ギマールは主にパリで活躍し、その建物の多くはパリの16区に集中しています。まず人目を引くのは、カステル・ベランジェ(1895-1898)です。もともとギマールは、合理主義からインスピレーションを受けていくつか邸宅を制作していたのですが、ベルギー旅行やヴィクトール・オルタとの出会いを経て、カステル・ベランジェという巨大建築物をつくるに至りました。この建物をつくるにあたって、床のモザイクから、プレキャストの装飾天井、ステンドグラス、金物、壁紙等まで、必要な装飾要素はすべてギマールが制作しました。
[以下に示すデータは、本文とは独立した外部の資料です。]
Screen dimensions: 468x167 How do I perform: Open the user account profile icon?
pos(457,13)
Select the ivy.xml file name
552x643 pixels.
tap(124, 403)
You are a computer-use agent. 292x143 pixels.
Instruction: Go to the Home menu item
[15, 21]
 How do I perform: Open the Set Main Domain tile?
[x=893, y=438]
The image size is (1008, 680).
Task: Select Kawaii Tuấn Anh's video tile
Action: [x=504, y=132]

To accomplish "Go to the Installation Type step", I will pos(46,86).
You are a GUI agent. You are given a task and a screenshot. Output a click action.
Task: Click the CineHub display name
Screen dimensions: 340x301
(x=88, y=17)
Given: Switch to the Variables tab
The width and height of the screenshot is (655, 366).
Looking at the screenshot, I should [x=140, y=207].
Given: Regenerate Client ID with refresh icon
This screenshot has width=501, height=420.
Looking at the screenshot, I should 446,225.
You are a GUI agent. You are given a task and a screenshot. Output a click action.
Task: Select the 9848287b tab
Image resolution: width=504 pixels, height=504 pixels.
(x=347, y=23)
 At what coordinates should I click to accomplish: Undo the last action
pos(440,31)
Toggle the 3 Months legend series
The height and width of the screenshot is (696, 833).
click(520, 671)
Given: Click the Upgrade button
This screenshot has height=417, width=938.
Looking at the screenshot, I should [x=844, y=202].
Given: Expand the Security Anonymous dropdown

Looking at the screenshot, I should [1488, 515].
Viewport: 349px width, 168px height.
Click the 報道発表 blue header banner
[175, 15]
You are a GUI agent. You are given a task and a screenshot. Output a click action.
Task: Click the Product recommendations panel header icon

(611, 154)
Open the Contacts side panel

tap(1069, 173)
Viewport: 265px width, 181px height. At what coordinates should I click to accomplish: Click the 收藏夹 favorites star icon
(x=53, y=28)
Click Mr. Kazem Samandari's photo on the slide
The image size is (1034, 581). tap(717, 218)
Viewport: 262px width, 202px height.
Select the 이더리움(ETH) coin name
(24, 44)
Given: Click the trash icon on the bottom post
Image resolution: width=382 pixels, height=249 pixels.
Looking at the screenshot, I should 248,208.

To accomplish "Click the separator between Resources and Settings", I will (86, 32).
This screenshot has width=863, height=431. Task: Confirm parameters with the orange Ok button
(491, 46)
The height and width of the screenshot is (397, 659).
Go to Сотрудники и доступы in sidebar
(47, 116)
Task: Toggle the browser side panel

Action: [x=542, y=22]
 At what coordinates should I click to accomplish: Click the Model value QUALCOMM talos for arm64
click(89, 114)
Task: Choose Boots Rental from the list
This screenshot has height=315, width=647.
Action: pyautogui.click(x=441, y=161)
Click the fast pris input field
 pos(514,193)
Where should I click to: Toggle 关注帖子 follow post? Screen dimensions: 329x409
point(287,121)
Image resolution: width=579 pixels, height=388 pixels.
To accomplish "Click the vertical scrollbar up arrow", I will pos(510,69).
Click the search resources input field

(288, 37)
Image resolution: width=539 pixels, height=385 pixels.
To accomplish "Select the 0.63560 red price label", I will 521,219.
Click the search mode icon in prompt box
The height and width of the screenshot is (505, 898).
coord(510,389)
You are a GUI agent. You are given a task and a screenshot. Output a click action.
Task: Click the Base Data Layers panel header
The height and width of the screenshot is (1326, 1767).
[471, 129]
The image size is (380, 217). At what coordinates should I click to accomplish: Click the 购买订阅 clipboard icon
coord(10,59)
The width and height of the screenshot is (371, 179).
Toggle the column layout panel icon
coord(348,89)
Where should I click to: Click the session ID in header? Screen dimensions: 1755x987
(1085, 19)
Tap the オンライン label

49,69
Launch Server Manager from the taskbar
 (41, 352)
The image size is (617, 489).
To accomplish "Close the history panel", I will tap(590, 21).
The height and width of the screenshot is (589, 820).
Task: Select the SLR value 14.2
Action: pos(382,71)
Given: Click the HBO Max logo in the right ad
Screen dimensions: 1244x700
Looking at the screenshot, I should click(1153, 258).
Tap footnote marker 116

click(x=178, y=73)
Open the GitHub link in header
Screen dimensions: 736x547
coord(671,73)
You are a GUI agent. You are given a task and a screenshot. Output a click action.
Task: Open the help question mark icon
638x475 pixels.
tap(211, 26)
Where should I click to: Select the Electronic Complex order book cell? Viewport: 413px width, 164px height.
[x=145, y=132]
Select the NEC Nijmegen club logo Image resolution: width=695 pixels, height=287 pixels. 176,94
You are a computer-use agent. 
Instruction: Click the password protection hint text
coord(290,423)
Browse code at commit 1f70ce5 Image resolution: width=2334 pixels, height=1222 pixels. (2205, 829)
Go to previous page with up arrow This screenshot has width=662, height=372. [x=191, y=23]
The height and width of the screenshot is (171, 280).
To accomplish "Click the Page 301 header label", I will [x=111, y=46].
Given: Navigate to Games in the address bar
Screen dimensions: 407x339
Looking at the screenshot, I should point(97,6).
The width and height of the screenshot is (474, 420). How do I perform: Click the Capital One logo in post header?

カステル・ベランジェが、サロン・デュ・フィガロでの展覧会や、第1回パリ市ファサード・コンクールで受賞することになり、ギマールの作品が研究の対象となりはじめます。
ギマールの邸宅デザインは、ダイナミックでありながら繊細です。邸宅のデザインでは、抽象的な様式を用いて、絵画的表現を発展させました。それらは、甘美な曲線とは対極をなすものです。代表的な作品例としては、ガルシュのモダン・カステル、セーブルのカステル・アンリエット、エルマン=シュル=メールのブルエットなどがあげられます。これらの建築でギマールは、異なるファサードに統一感をもたせようと試みています。
ギマールは、独創的な作風を展開していた時期に、地下鉄の出入り口の注文を受けました。工業製品のように規格化されたモジュールの要素で構成され、鉄を使うことで産業芸術の趣を醸し出しています。この門の出現は当初批判を受けたため、建築家としてのギマールの人気は急速に衰えました。その後、ギマールは1909年頃に活動を再開しますが、それは裕福な女性と結婚したおかげでした。この結婚のおかげで、モーツアルト通りに自邸を建設し、続いてアガー通りの広大な区画に投資することができたのです。こうしてつくられた一連の建物では、鉄が芸術と見事に調和して印象的であり、ゆったりとした古典的ともいえる新しい様式が見られます。この傾向は、同時期にギマールのつくった家具のほうで、より顕著にみられます。
その後、1914年に第一次大戦が勃発したことで、アール・ヌーヴォーは終焉を迎え、ギマールは新しい経済状況に順応しなければなりませんでした。ただ、このような時代の変化により、アール・デコ様式が生まれることにもなります。孤独な先駆者ギマールは、才能と想像力に長けていたものの、時代に追いつくことはできませんでした。そして長い間忘れ去られ、1938年にヨーロッパを去り、ニューヨークで逝去したのです。